Today marks the 150th anniversary of the Confederate assault on Ft. Sumter, South Carolina, which was the opening salvo of the US Civil War (1861-1865), the largest and most destructive war on American soil in our nation's history. At the end of the war, over 600,000 soldiers and civilians were killed and a great deal of the South was physically devastated, but by the horrific institution of slavery, as it had come to be in the US, had ended, and soon, two new Constitutional amendments, the 13th and 14th, would initiate the process begun in parts of the country half a decade before, to ensure equality to all Americans. The country too, though sundered in deep ways we are still reckoning with, was stitched together like the halves of an immense and thick, multicolored quilt that had been torn apart, and it too continues to be expanded and recreated.

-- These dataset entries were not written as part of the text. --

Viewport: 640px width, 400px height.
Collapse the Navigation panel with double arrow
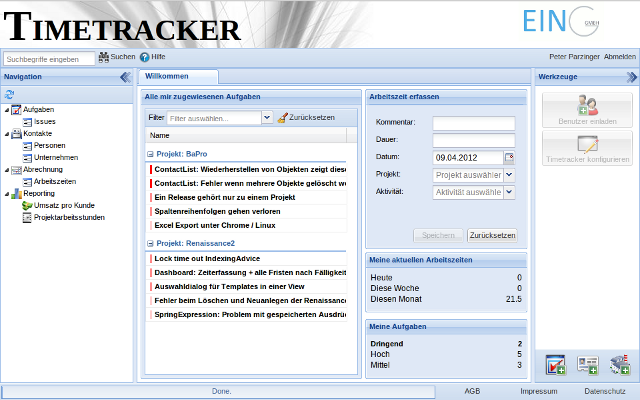[125, 77]
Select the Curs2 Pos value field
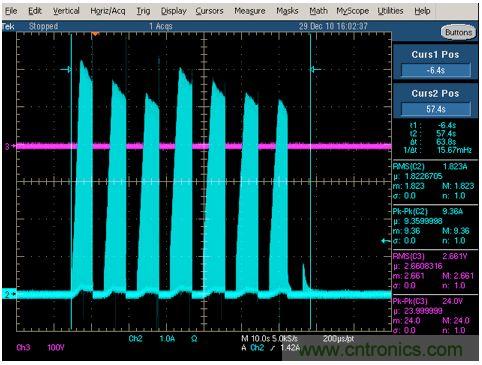 tap(436, 109)
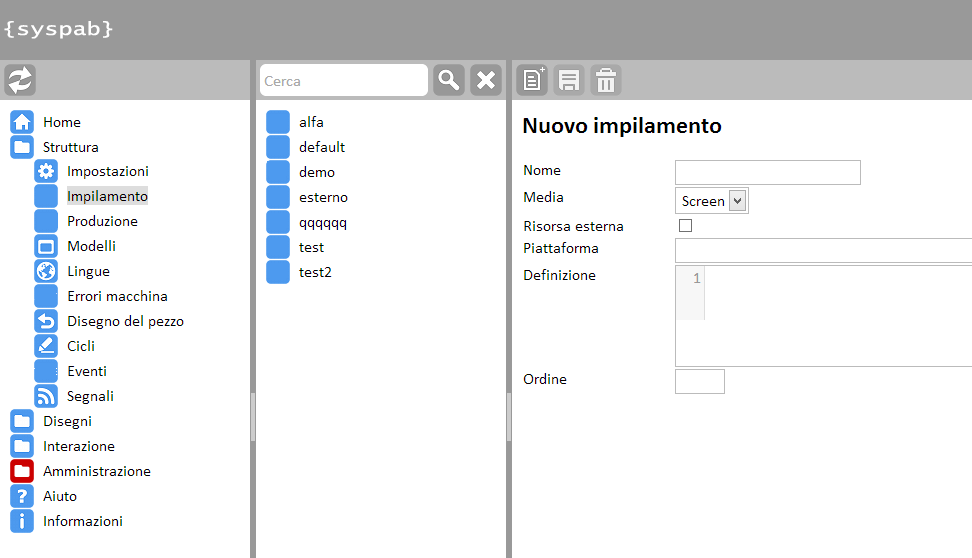Viewport: 972px width, 558px height.
Task: Click the Nome input field
Action: (x=767, y=172)

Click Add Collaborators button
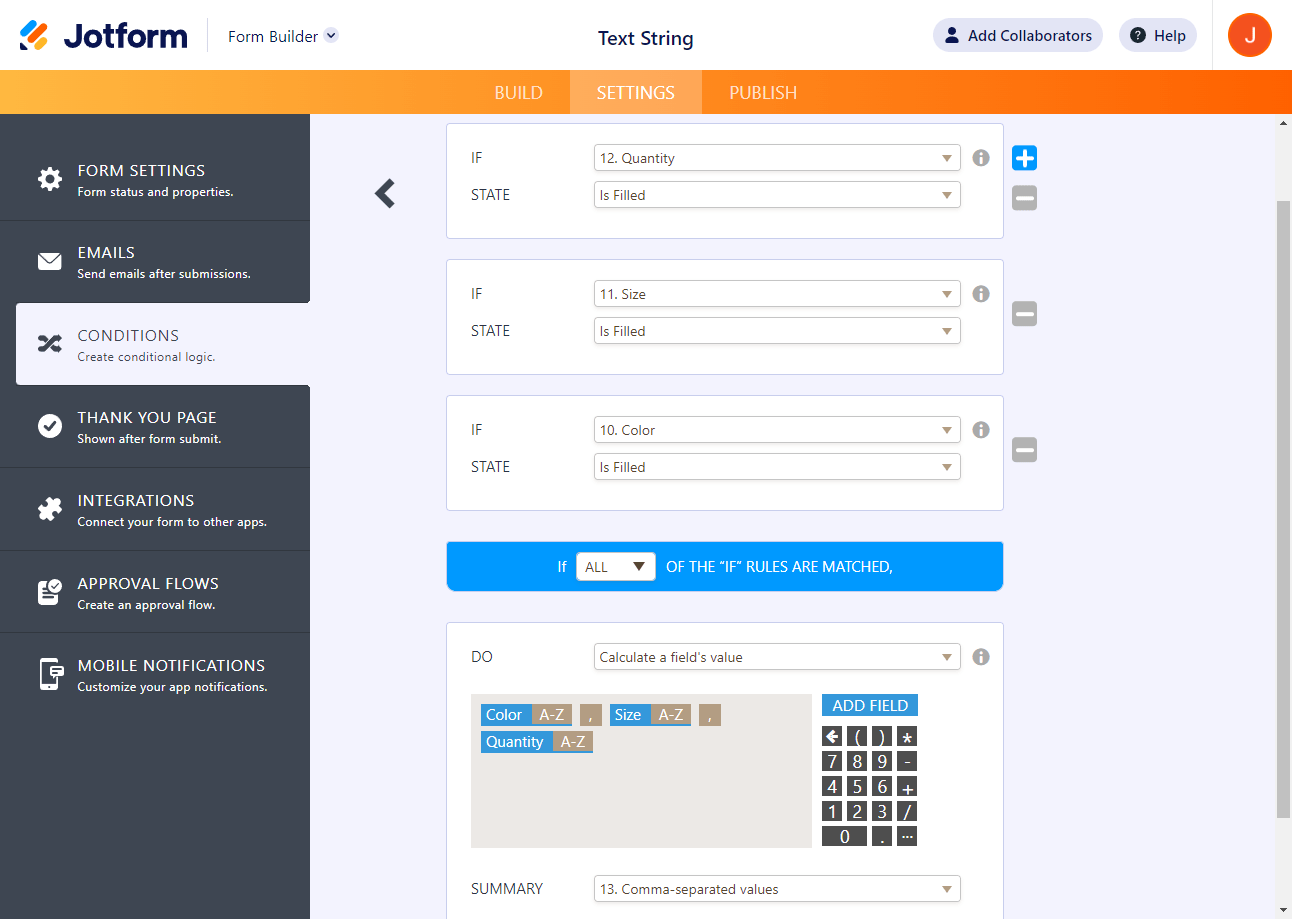[1018, 35]
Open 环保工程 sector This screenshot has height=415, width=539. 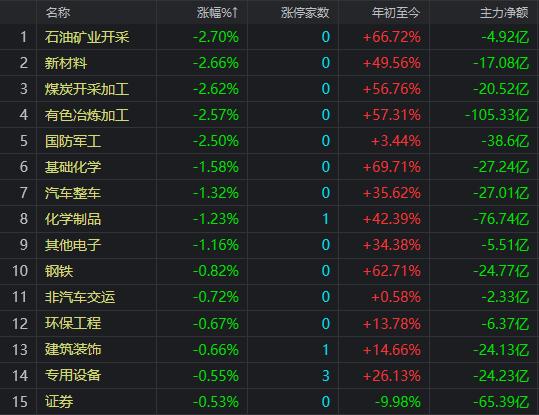pyautogui.click(x=73, y=323)
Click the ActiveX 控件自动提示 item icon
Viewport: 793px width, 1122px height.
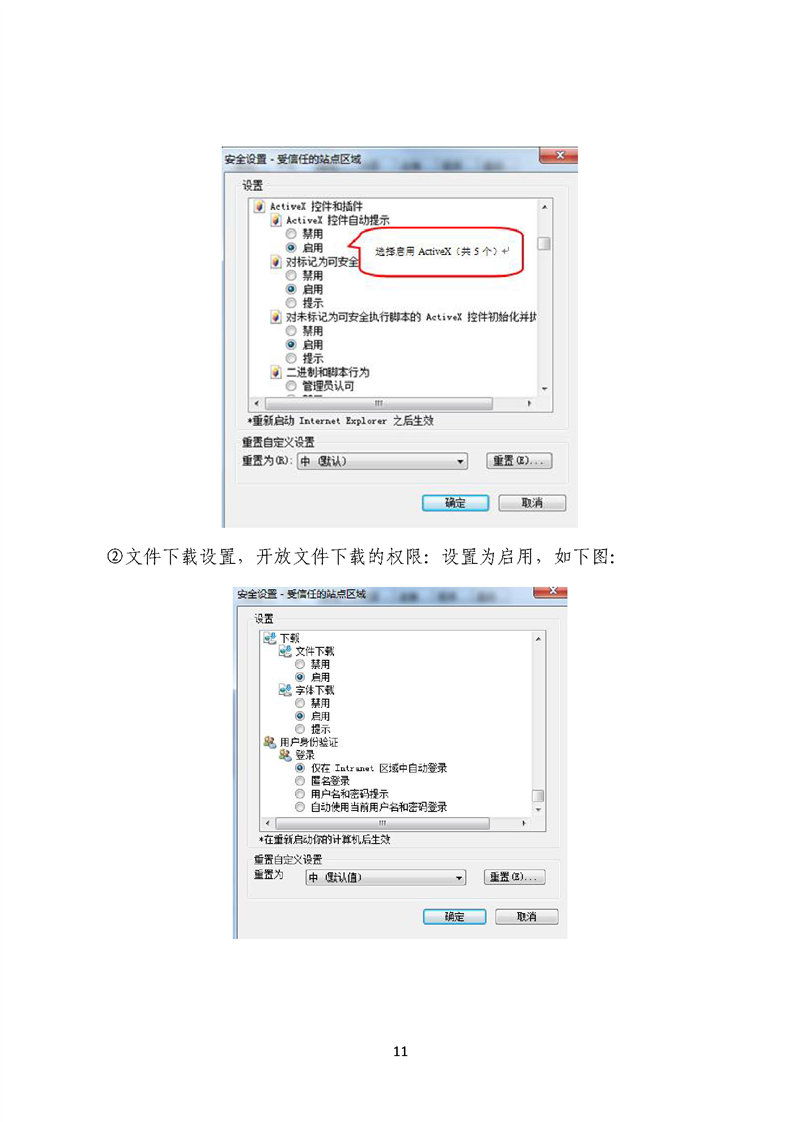tap(276, 220)
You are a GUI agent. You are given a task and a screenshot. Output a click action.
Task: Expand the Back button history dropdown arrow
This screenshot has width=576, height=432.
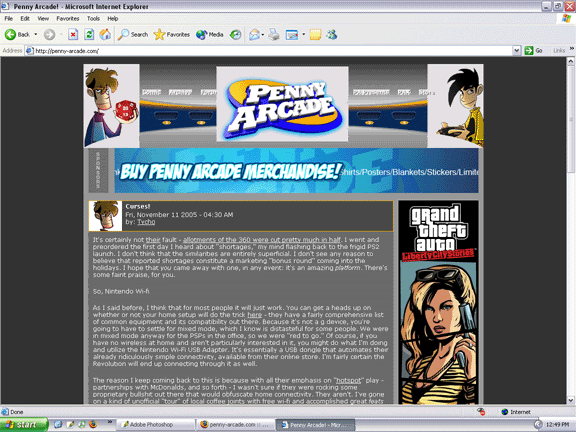[36, 35]
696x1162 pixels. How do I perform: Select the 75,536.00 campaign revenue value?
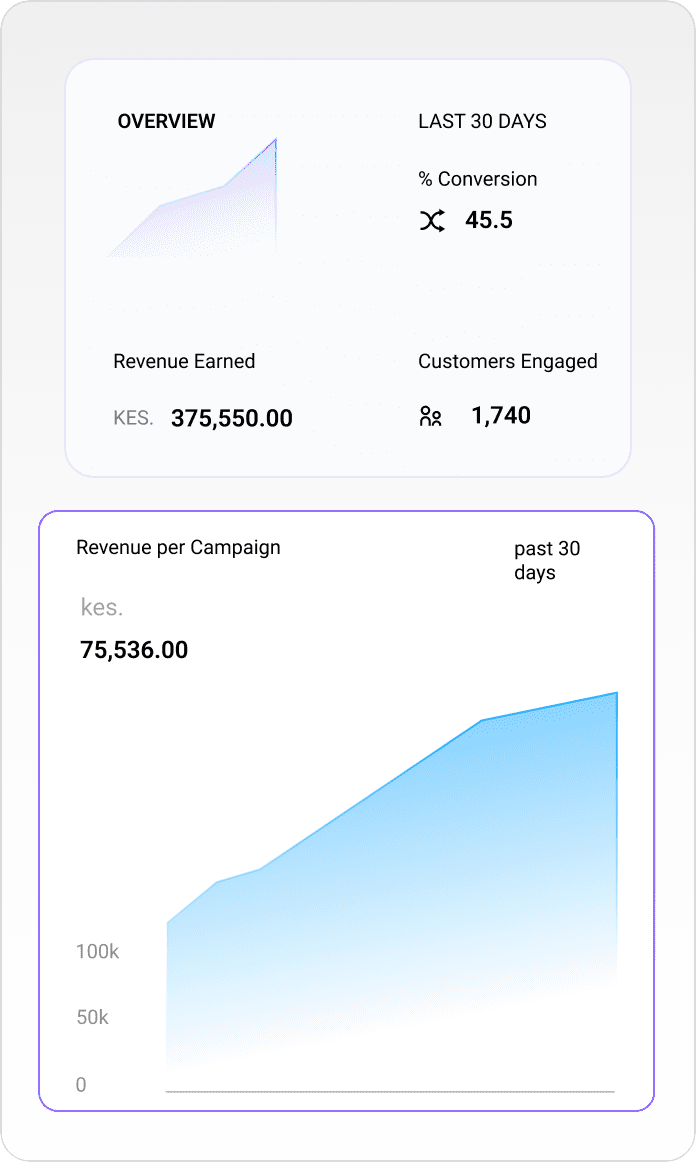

Poets wrote about the war during its unfolding and afterwards; in fact, people still continue to write poetry--and novels, historical studies, comic books, etc.--about the US Civil War, not least because of its fundamental role in the new society, the new country, the new America, that it brought into being.  Today's selections are two poems written by figures who lived through the antebellum and Civil War era, two writers without whom the fields of African American and American literature, respectively, could have developed. They are Frances E. W. Harper (1825-1911) and Walt Whitman (1819-1892). Both are well enough known (Whitman certainly, but Harper too, as her works are now central to most explorations of 19th century African American literature and culture, Black/women's writing, feminist studies, and so on.) Harper published her first book, Poems on Miscellaneous Subjects (echoing her and our ancestor Phillis Wheatley's 1773 volume Poems on Various Subjects, Religious and Moral) in 1854, while the first version of Whitman's Leaves of Grass, one of the greatest collections of poetry in American or any literature, appeared in 1855. Each poem speaks for itself, so I'll just say: enjoy.  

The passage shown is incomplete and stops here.